Park: If we were to exploring this topic in relation to your practice, I think there are connections to the Finelink project. If the units of that project did not have a strict principle, I think there would be a big difference in the visual experience of the space and the bodily experience of the space. As a final product, I could see the intentions presented in a clear manner. So I was please with the project. (laugh) I’m curious where Siza derived those measurements such as 2400 and 2150 and in what circumstances they could change. I also wonder if he has all the units memorized to applied universally. However, I think units can be flexible depending on where the window goes, colors change, and the texture differs. Where do those measurements come from? Experience or sensibility? Or data accumulated over time. I think all three cases offer different narratives.

Kim: It’s a very important question. I’d like to say first that I always carry measured drawings of other architects. I try to memorize the ceiling height, the modules, and any measurements outlined in the drawing. I try to understand architects that work with precise architectural vocabulary such as Siza, Chipperfield, Olgiatti, Märkli through drawings. There are things you can pick up from photographs, but there are distortions so I like to read buildings through drawings. I don’t have much experience with good spaces. It means that I don’t have a clear understanding of what consists of a good space. I haven’t been able to visit buildings in other countries as well as buildings here. Of course, buildings that work in other places may not work in Korea. But it is a problem to be tuned in reality. Such is a reason you can see the influence on measurements in the Finelink project. But what’s interesting is that the architect’s I have listed before use existing architectural languages. You can tell that they take the existing architectural language and transform them to fit the given conditions. Even the translation process is according to strict architectural principles and nothing invented by the architect. I’ve been thinking about two things regarding measurements. One is ‘what does scale mean in a Korean context.’ And If scale does have a meaning, ‘what kind of scale can we come up with?’ I think it’s an never-ending architectural problem…

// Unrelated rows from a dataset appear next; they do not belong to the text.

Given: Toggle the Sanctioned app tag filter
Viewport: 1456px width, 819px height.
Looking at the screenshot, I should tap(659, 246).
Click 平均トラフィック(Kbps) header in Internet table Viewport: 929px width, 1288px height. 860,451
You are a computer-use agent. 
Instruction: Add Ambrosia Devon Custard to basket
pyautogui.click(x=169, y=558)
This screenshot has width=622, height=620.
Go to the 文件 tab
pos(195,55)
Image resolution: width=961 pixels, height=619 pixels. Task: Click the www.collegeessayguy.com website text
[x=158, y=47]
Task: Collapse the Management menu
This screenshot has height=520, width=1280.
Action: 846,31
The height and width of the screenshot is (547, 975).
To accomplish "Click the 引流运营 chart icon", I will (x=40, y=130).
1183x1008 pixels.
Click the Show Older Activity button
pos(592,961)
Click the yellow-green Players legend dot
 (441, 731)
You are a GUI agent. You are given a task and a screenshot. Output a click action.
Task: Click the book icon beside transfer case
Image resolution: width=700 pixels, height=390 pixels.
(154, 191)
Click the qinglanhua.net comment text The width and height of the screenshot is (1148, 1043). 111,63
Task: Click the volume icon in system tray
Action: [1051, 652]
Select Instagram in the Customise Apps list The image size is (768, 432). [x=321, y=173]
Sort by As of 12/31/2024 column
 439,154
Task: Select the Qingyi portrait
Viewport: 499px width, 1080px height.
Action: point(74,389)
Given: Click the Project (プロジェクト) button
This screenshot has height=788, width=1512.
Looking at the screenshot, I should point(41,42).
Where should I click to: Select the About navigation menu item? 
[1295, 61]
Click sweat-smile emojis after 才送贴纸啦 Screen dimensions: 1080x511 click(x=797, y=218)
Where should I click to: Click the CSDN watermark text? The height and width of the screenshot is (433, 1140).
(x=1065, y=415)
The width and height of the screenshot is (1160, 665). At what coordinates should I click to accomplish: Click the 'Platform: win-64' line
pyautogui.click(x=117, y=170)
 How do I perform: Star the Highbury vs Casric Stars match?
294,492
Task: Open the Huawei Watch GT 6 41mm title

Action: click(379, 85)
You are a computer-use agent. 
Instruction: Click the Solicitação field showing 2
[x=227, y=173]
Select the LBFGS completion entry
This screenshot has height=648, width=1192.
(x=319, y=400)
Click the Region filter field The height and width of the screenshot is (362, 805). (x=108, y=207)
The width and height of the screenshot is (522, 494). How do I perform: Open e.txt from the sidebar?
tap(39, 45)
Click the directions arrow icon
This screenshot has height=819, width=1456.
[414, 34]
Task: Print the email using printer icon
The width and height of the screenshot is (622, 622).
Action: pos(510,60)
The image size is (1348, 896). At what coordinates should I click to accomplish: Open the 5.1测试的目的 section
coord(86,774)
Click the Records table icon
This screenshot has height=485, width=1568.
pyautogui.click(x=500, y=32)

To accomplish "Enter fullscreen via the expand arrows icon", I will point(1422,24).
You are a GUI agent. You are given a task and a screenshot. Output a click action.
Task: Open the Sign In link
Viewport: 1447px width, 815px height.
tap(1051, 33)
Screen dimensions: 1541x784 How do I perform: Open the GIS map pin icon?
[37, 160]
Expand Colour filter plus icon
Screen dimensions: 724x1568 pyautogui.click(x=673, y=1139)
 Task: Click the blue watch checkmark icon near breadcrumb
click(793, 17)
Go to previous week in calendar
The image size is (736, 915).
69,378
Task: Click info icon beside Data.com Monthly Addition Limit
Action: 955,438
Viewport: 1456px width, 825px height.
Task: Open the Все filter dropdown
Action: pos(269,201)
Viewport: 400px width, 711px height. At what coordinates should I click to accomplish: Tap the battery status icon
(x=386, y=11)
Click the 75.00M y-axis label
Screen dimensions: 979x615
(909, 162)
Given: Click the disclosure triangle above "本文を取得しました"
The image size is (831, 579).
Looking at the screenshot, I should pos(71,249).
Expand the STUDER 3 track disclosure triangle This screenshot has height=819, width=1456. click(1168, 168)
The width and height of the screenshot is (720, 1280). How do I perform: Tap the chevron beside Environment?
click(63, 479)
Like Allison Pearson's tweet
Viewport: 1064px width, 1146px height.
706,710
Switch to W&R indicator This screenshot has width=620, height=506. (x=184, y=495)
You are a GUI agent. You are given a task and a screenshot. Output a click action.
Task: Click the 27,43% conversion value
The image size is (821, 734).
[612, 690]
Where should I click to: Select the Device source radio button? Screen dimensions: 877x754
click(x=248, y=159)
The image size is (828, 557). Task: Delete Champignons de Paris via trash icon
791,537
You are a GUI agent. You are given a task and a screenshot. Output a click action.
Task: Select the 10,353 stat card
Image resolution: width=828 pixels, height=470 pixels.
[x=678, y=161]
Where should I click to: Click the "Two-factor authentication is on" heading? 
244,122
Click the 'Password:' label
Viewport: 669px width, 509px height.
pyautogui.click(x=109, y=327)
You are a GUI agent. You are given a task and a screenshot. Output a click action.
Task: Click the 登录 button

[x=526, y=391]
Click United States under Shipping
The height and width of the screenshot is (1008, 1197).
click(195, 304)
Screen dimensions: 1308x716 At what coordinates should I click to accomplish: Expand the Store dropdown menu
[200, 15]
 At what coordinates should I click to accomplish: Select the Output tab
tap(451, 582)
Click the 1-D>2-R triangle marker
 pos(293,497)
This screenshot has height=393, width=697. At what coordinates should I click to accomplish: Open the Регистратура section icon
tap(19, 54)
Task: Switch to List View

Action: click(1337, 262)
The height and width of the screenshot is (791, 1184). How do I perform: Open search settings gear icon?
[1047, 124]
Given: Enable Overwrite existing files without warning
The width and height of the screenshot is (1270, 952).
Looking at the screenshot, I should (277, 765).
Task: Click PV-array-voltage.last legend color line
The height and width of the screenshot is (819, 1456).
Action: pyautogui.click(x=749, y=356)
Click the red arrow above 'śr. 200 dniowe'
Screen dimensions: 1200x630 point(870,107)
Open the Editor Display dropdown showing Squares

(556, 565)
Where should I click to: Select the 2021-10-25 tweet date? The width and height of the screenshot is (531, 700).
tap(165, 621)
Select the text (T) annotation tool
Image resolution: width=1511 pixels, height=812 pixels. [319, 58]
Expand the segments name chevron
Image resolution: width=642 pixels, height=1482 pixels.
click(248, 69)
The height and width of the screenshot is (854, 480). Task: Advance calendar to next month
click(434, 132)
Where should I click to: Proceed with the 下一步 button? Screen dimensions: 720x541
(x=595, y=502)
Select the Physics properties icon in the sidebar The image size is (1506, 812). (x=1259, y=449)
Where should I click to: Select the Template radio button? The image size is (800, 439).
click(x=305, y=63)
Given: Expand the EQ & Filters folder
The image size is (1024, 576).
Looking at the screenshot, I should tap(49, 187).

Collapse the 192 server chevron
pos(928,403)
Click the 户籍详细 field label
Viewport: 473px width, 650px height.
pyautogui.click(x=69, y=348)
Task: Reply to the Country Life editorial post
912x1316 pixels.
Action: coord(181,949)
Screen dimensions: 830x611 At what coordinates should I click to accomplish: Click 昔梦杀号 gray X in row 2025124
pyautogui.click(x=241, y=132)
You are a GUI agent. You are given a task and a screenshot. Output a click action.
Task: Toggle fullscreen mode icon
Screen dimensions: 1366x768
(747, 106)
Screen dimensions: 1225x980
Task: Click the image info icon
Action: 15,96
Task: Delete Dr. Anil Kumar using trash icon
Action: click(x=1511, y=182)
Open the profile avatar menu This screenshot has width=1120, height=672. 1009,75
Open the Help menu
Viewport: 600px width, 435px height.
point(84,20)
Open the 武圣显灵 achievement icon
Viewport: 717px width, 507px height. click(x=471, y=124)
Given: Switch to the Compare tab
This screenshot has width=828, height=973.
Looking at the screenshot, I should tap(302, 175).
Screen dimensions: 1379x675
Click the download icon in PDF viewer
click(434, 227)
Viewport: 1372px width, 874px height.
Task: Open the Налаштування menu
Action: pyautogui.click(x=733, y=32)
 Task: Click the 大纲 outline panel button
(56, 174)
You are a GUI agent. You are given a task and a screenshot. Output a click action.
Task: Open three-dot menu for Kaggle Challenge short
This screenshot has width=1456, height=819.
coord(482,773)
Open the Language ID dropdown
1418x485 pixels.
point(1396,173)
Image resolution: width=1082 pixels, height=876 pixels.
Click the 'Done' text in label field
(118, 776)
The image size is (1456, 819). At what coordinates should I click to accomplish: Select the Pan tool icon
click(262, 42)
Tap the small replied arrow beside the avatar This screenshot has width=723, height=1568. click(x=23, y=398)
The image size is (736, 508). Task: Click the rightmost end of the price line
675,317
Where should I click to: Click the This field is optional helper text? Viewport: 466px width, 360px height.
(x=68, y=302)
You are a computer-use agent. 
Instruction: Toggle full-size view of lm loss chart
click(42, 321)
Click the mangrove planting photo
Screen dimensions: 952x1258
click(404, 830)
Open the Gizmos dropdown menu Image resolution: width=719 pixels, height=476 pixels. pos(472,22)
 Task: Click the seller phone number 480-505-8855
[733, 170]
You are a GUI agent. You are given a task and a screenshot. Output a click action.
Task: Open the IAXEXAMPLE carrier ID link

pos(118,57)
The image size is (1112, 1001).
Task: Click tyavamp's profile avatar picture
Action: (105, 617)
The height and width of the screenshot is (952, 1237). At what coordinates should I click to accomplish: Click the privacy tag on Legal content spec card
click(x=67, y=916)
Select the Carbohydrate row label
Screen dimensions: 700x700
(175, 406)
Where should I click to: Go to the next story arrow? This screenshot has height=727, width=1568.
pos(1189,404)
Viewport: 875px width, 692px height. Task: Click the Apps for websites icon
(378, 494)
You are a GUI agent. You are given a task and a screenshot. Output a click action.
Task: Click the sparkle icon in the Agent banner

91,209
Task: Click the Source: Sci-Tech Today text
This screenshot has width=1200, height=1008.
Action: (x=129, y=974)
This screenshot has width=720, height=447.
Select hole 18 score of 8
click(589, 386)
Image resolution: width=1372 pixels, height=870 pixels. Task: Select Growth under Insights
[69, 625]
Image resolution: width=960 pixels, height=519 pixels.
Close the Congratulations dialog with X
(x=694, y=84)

Park: Rafael Moneo uses the terms” Silent Lyricism,” or “Condensed Space” to describe Siza’s space. This includes the precision, the way you connect a space to space, and unexpected moments that disrupt the stability. I think it actually contradicts the precision in the way Siza works. How does this work in real life?

Kim: Rather than contradictory, I think the lyrical, emotional spaces are possible because of his precision. How do you even fathom the spatial brilliance of his genius…?

Park: Are you saying that he creates those spaces based on precision in measurements and content?

Kim: Siza is tremendously technical in every aspect. This is something all Korean architects must learn. Siza understands the entire process including industrial and physical principles in building a building. His measurements are based on this knowledge and this why his spaces are more impressive.